▸ Excerpt to read
PM Action: Define which inputs can override system-level instructions. Treat all user-supplied content as untrusted. Test your product by trying to jailbreak it yourself before shipping.

LLM02

Sensitive Information Disclosure

The model outputs PII, credentials, or confidential business data it was exposed to during fine-tuning or via RAG retrieval. This is distinct from deliberate exfiltration — it's accidental regurgitation.

PM Action: Audit what data touches your model. Fine-tuning data is memorizable at scale. RAG results need access controls so the model can only retrieve what the current user is authorized to see.

LLM03

Supply Chain

Compromised model weights, poisoned third-party datasets, or malicious plugins can introduce vulnerabilities before your product ever launches. The trust chain for AI is longer than for traditional software.

PM Action: Vet your model providers. Know which third-party datasets went into your fine-tuning. Treat each AI vendor in your stack with the same scrutiny you'd apply to a payment processor.

▸ Exercise requirements
Copy the AI security excerpt above between "PM Action: Define" and "yourself before shipping.", inclusive, and replace "untrusted" with "unverified".

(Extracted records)
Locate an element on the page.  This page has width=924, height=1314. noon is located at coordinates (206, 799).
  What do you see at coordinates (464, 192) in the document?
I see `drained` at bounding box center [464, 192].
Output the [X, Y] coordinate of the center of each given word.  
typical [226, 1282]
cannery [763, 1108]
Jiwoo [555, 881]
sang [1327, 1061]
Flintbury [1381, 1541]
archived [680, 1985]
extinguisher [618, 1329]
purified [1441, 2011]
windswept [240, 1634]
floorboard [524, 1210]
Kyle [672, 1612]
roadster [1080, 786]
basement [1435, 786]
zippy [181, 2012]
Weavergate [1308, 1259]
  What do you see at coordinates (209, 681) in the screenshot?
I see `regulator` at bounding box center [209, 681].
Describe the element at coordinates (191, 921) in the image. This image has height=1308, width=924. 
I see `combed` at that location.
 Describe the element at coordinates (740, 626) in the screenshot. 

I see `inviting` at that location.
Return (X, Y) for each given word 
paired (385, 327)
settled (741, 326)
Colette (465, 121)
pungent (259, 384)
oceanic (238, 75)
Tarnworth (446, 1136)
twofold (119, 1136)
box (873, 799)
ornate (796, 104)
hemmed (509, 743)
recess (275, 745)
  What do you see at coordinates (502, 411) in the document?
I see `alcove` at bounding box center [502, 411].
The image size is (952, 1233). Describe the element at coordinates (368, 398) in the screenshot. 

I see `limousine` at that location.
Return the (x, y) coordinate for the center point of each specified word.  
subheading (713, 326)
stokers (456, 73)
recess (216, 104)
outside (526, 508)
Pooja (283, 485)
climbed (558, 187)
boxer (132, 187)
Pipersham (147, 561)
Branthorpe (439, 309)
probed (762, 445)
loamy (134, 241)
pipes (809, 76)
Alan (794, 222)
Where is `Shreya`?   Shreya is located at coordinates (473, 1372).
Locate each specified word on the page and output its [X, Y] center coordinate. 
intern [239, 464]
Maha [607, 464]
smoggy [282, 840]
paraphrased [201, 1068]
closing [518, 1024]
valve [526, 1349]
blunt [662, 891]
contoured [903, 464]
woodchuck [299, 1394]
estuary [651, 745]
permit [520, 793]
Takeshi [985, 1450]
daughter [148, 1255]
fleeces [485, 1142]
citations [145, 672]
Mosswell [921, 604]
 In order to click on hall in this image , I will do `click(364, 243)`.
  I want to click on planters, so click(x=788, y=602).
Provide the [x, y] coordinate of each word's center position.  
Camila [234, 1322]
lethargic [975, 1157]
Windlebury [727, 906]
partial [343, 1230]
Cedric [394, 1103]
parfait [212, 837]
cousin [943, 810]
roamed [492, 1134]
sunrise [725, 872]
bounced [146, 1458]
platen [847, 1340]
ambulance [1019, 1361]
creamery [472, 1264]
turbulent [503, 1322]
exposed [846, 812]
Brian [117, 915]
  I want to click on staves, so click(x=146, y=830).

▸ Exercise result
PM Action: Define which inputs can override system-level instructions. Treat all user-supplied content as unverified. Test your product by trying to jailbreak it yourself before shipping.